Document text:
Skeptophilia (skep-to-fil-i-a) (n.) - the love of logical thought, skepticism, and thinking critically. Being an exploration of the applications of skeptical thinking to the world at large, with periodic excursions into linguistics, music, politics, cryptozoology, and why people keep seeing the face of Jesus on grilled cheese sandwiches.

Friday, March 1, 2024

Twists and turns

A recommendation to anyone who wants to completely revolutionize the scientific world: learn some damn science first.

It's why I get so completely fed up by people like Deepak Chopra, who blather on about "quantum frequencies" when I doubt he could give an accurate definition of either word.  Look, I get that physics is hard; I majored in physics, for fuck's sake.  Okay, I wasn't very good at it, but at least I came away with (1) a great deal of respect for the people who are smart enough to truly understand it, and (2) a determination not to pretend I'm an expert when I'm not.

But this isn't the perspective that a great many people have, to judge by the success of Chopra's books, which include -- I shit you not -- Quantum Healing and Quantum Body.

But I'm not here to rail about Deepak Chopra, who in any case has been something of a frequent flier here at Skeptophilia.  No, today's rant comes to you courtesy of a long-time loyal reader who asked me if I'd ever heard of "torsion field theory" and if so, what I thought about it.

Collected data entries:
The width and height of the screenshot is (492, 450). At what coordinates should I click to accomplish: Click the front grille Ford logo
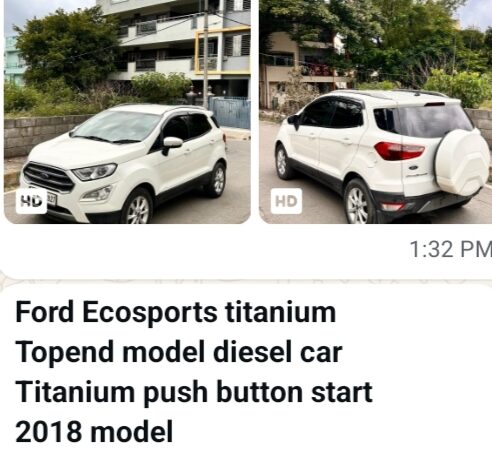click(x=45, y=176)
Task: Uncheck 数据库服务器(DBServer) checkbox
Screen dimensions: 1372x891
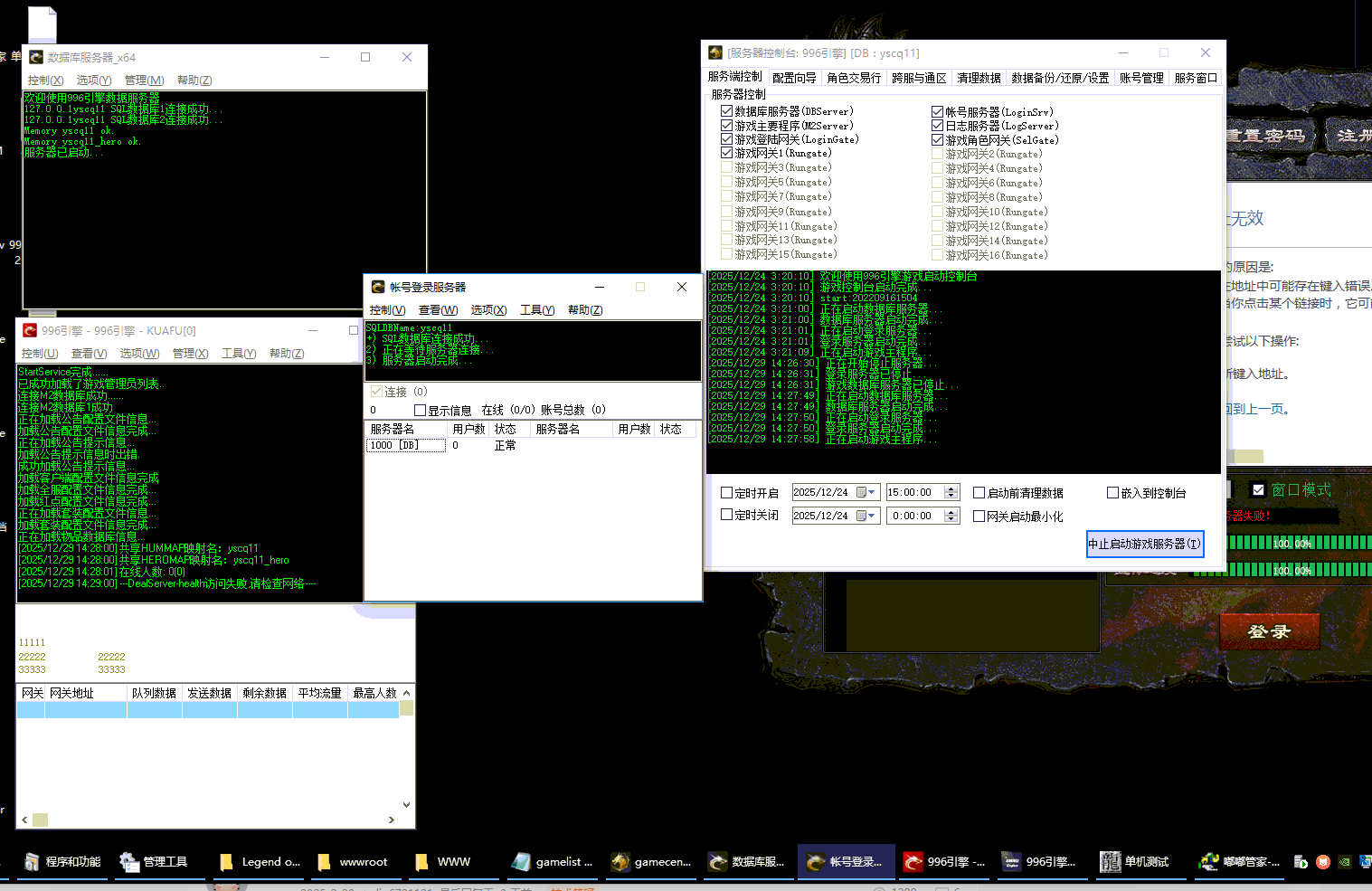Action: (726, 111)
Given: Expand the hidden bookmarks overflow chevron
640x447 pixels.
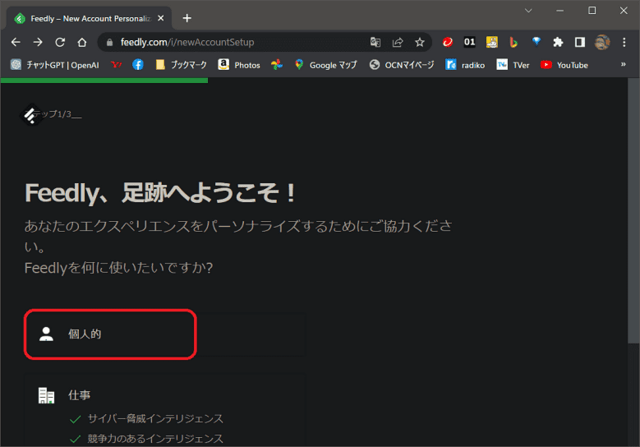Looking at the screenshot, I should [623, 65].
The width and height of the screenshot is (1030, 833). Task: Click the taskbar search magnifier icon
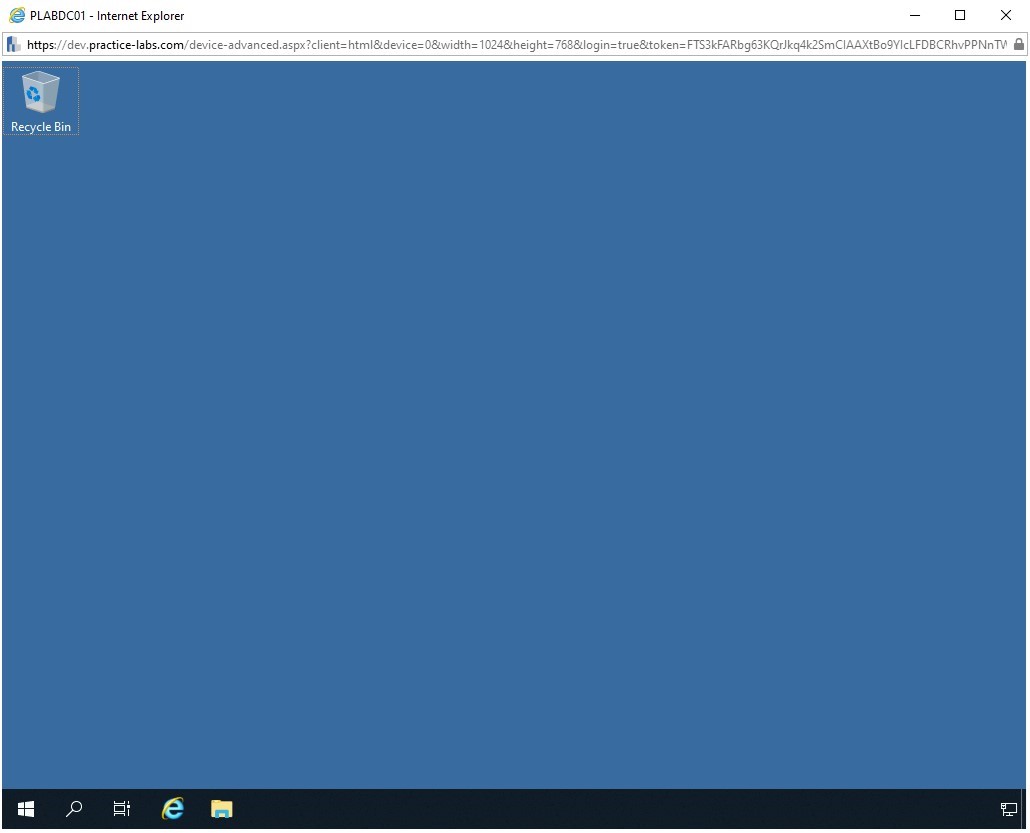coord(74,809)
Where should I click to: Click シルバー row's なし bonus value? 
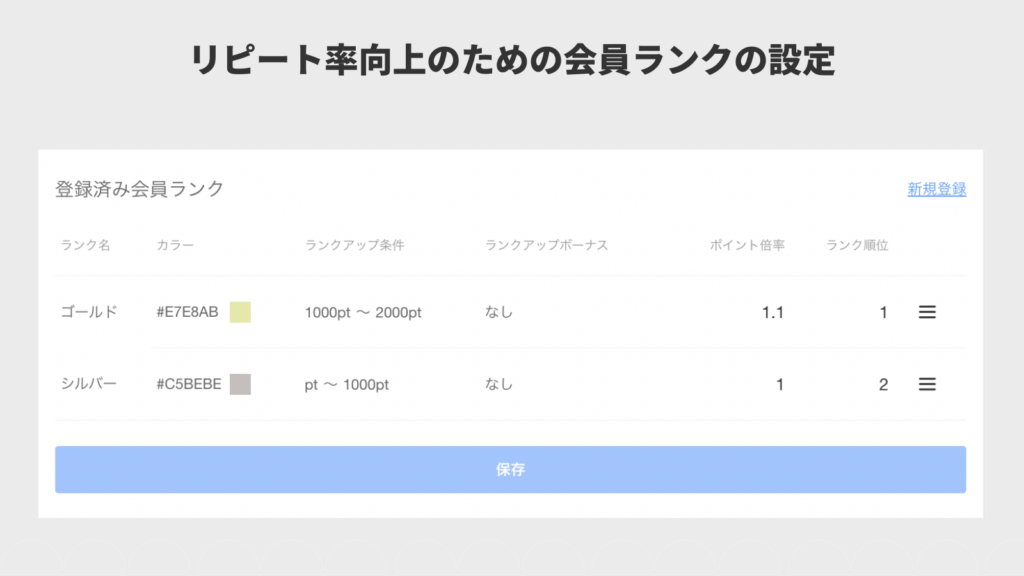coord(499,384)
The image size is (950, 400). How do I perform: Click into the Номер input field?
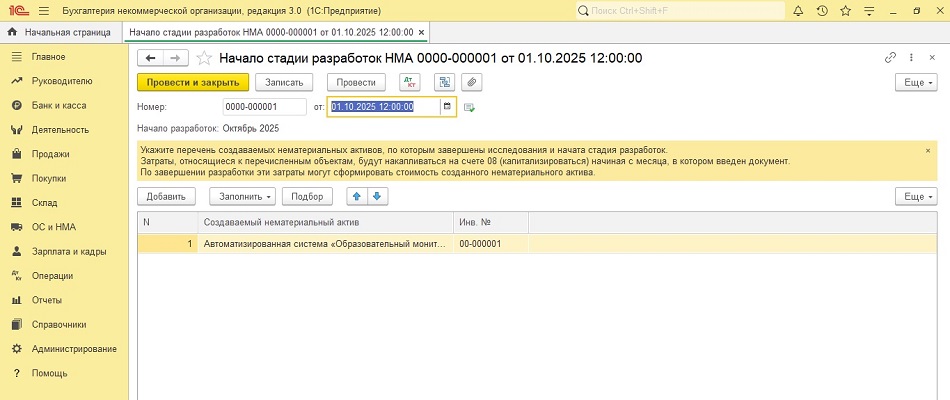tap(265, 106)
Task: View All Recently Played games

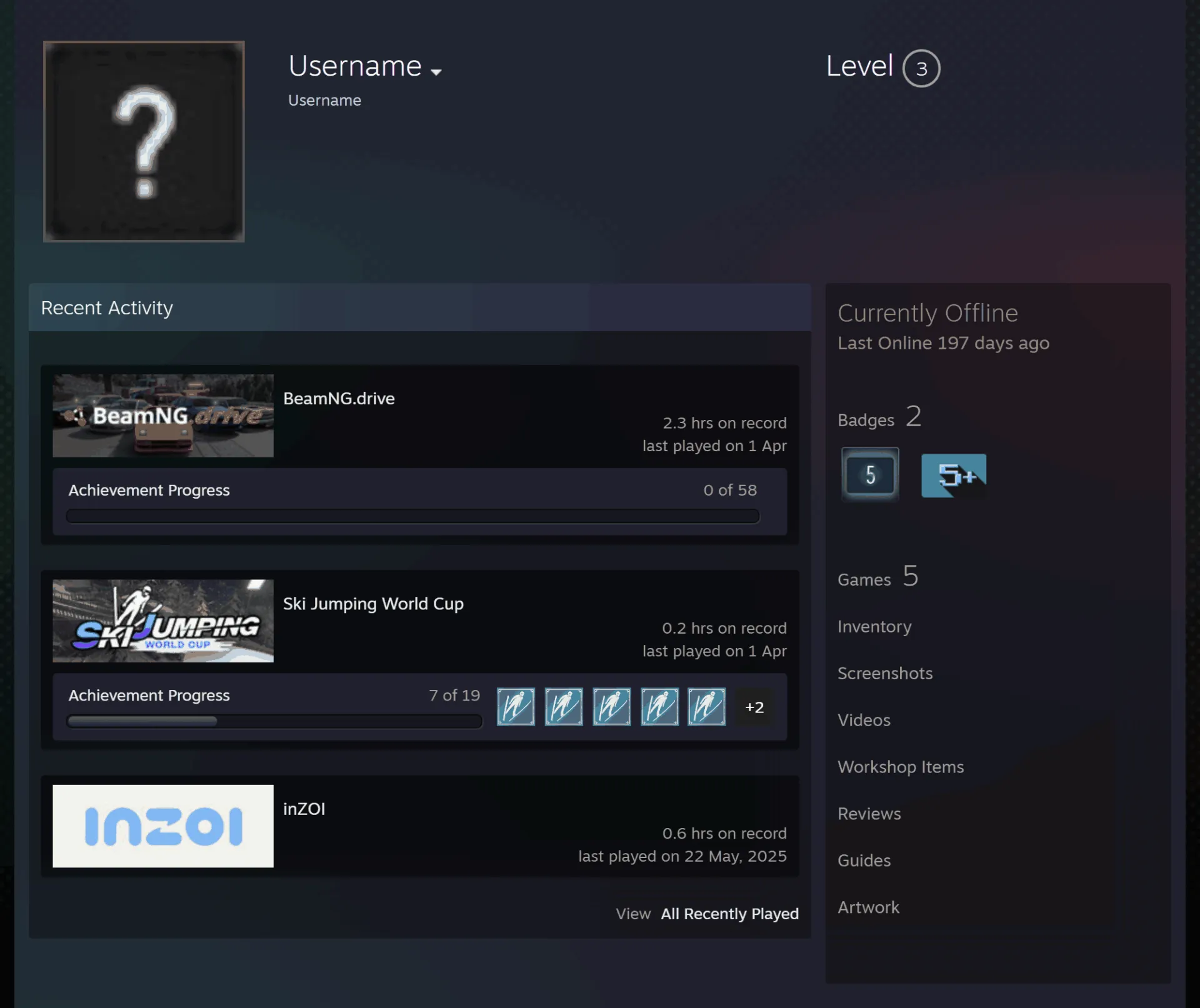Action: click(730, 914)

What to work on:
**1.** Please copy the Skeptophilia post from "It's why I get" to "Healing and Quantum Body.", replacing "physics" with "chemistry".
**2.** Which two Chopra books does the Skeptophilia post name?
**3.** Carry on writing the Skeptophilia post about torsion field theory from the point where it ends.

Results for each task:
**1.**
It's why I get so completely fed up by people like Deepak Chopra, who blather on about "quantum frequencies" when I doubt he could give an accurate definition of either word.  Look, I get that chemistry is hard; I majored in chemistry, for fuck's sake.  Okay, I wasn't very good at it, but at least I came away with (1) a great deal of respect for the people who are smart enough to truly understand it, and (2) a determination not to pretend I'm an expert when I'm not.

But this isn't the perspective that a great many people have, to judge by the success of Chopra's books, which include -- I shit you not -- Quantum Healing and Quantum Body.

**2.** Quantum Healing and Quantum Body.

**3.**
My first thought was that any kind of field theory was going to involve mathematics on a level that would lose me after the first paragraph, so (Cf. my statement in paragraph two above) whatever opinion I had of it wouldn't be worth much.  But I'm nothing if not dedicated to my readers, so I said I'd look into it.

And... holy Moses.

Torsion field theory was born of some research (using the term loosely) in the 1980s by two Russian scientists (using that term loosely as well), Anatoly Akimov and Gennady Shipov.  The basic idea was that a particle's spin configuration causes it to give off "emanations" that allow for the transfer of information faster than the speed of light.

If you're thinking, "Wait... but... Einstein said...?", you're not the only one.  In 1991, physicist Yevgeny Aleksandrov exposed them as frauds, and called the grants they'd received from the Russian government to support their work "embezzlement."

Anyone who's saying, "Okay, well, that was that, then," obviously doesn't understand how persistent the purveyors of pseudoscience can be.  Akimov and Shipov portrayed Aleksandrov's attacks as coming from a hidebound scientific establishment that couldn't handle being challenged -- and also wanted to keep all the grant money for itself.  (Similar to all of the alt-med proponents complaining about being suppressed by "Big Pharma.")  They fought back -- and won, receiving grants from the Russian government throughout the 1990s, and ultimately founding "The International Institute for Theoretical and Applied Physics" to continue doing their thing.  (Thus showing that having a fancy-sounding name for your "institute" doesn't mean that you're doing actual science.)

Not a single thing they did -- not one -- ever generated a paper in a peer-reviewed physics journal.  Despite this, "torsion field theory" is still being talked about as a "revolution in physics" (and its proponents still claim the physics community is suppressing it), and it has been used to explain -- once again, I feel obliged to mention that I am not making this up -- such phenomena as telepathy, clairvoyance, telekinesis, and levitation.  It's said to be the basis of homeopathic "remedies," perpetual motion machines, stargates, and UFO propulsion systems.

Did you notice a commonality between every one of the things I just listed?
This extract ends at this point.